Dans ce voyage du 10 mai1968, très précis, nous sommes entre réalité et folie : Ensemble, ils devinrent fous. Cherchent-ils, Eugen et Isole, quelque chose ou est-ce une fuite simplement et de quoi qui leur échappe et qui les porte en avant ? Le couple n’est pas fusionnel, Isole se taille les poignets, Eugen : ce qu’il écrit n’est pas lisible. Les personnages se dédoublent dans le temps, ils sont eux et quelqu’un d’autre, des morts parlent, nous sommes perdus entre les mots parce qu’ils dépassent les événements et qu’ils finissent par ne plus signifier qu’eux-mêmes où sens et contresens ne sont plus qu’uns. Ce sont les mots qui inventent les textes, qui dominent les personnages qui bousculent le lecteur et fabriquent seuls du destin.
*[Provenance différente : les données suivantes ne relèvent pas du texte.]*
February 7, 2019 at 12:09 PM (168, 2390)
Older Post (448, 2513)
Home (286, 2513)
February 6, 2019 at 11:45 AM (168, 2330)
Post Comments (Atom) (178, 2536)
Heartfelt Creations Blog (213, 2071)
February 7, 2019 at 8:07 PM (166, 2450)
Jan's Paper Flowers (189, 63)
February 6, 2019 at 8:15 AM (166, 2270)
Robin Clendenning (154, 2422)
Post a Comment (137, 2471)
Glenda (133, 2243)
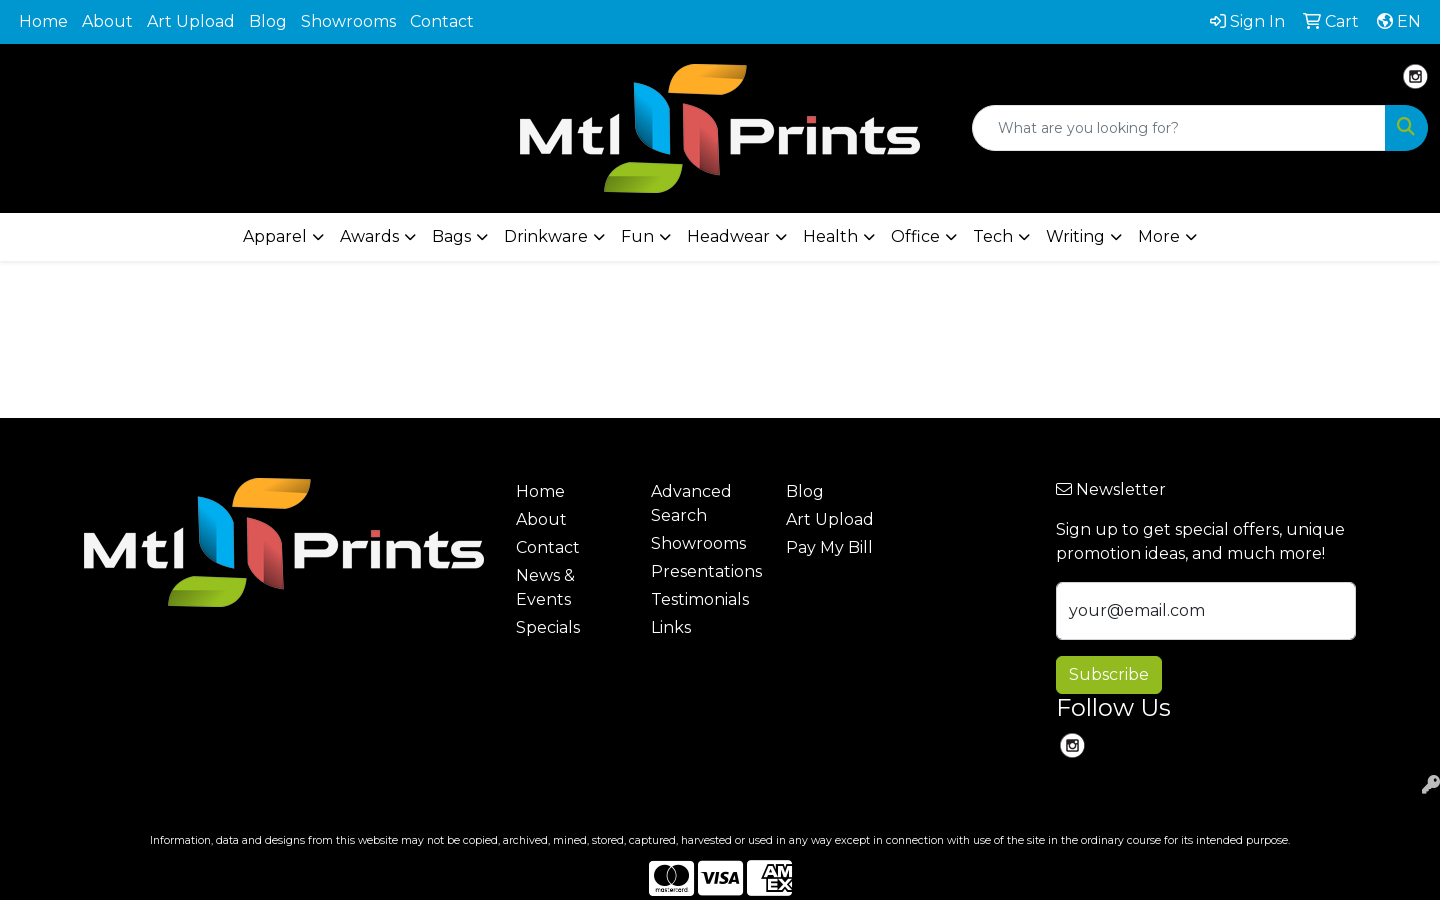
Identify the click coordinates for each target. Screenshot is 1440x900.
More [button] (1159, 236)
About (107, 21)
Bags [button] (451, 236)
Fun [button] (637, 236)
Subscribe (1109, 674)
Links (671, 627)
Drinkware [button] (546, 236)
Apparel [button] (275, 236)
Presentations (706, 571)
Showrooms (348, 21)
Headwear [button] (728, 236)
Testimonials (700, 599)
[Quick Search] (1179, 128)
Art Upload (191, 21)
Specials (548, 627)
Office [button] (915, 236)
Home (43, 21)
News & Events (545, 587)
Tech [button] (993, 236)
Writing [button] (1075, 236)
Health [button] (830, 236)
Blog (268, 21)
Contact (442, 21)
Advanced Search (691, 503)
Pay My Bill (829, 547)
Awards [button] (369, 236)
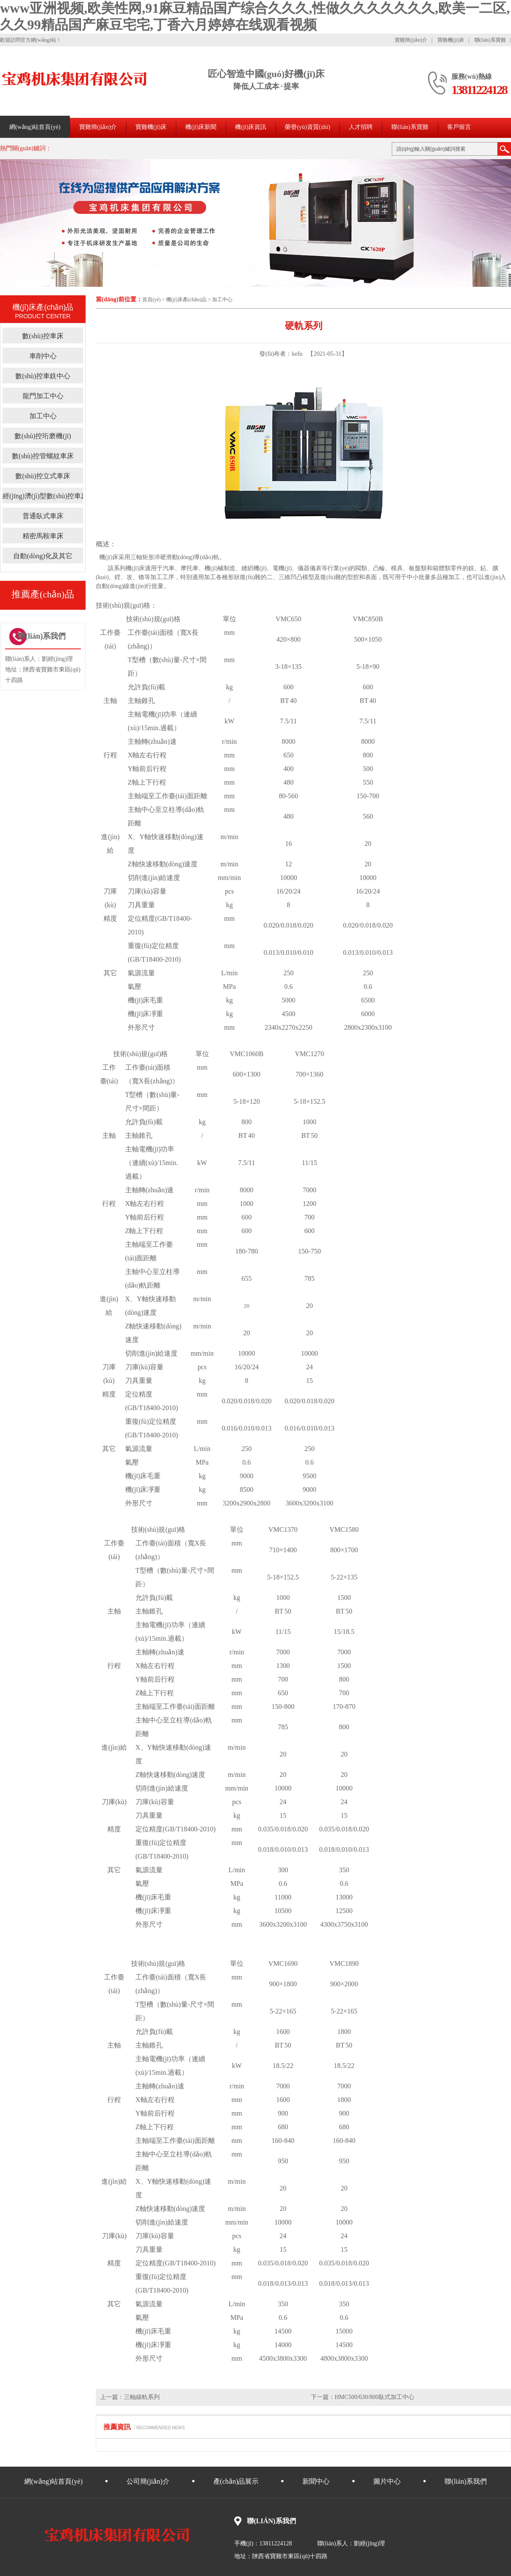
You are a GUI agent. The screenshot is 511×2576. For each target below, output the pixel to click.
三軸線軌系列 (142, 2397)
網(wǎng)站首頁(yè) (34, 127)
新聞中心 (316, 2481)
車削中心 (43, 356)
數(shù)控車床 (42, 336)
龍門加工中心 (43, 396)
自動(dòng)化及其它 (42, 556)
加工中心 (222, 300)
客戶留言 (459, 127)
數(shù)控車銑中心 (42, 376)
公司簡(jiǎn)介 (147, 2481)
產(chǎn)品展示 (236, 2481)
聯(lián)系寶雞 (490, 40)
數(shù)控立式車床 (42, 476)
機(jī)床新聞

N’est-ce pas nos références mentales que Marie Cosnay met en évidence avec notre réalisme mais aussi nos rêves, nos phantasmes, nos pertes de mémoires, nos choix impossibles, les temps qui se mélangent ou qui s’arrêtent, tous les faits de vie qui ne trouveront jamais d’explication, coincés que nous sommes entre la vie et la mort, toutes deux inexplicables. C’est le rationnel une bonne fois en cause, nous sommes face à nous-mêmes dans des lacis inextricables. Et pourtant nous vivons, il y a des moments de lucidité mais ils ne durent pas, nous dérapons. Peut-être aussi, nous rapprochons-nous plus de nous-mêmes et qu’il faudrait simplement l’accepter et le vivre ? En réalité, nous échappons aux récits habituels, aux fictions bien ordonnées dans l’espace et le temps. C’est le contraire d’une fiction, que nous propose Marie Cosnay, une vue directe sur notre mode d’existence au quotidien. Il n’y a pas de fantastique, c’est le réel qui nous est dévoilé où les jours se poussent les uns les autres vers rien, vers l’achèvement incompréhensible de toute chose. Pauvres nous mis à nu sans le savoir. Marie Cosnay dérange notre petit moi et les rassemble tous pour, quelque part, nous crier : courage.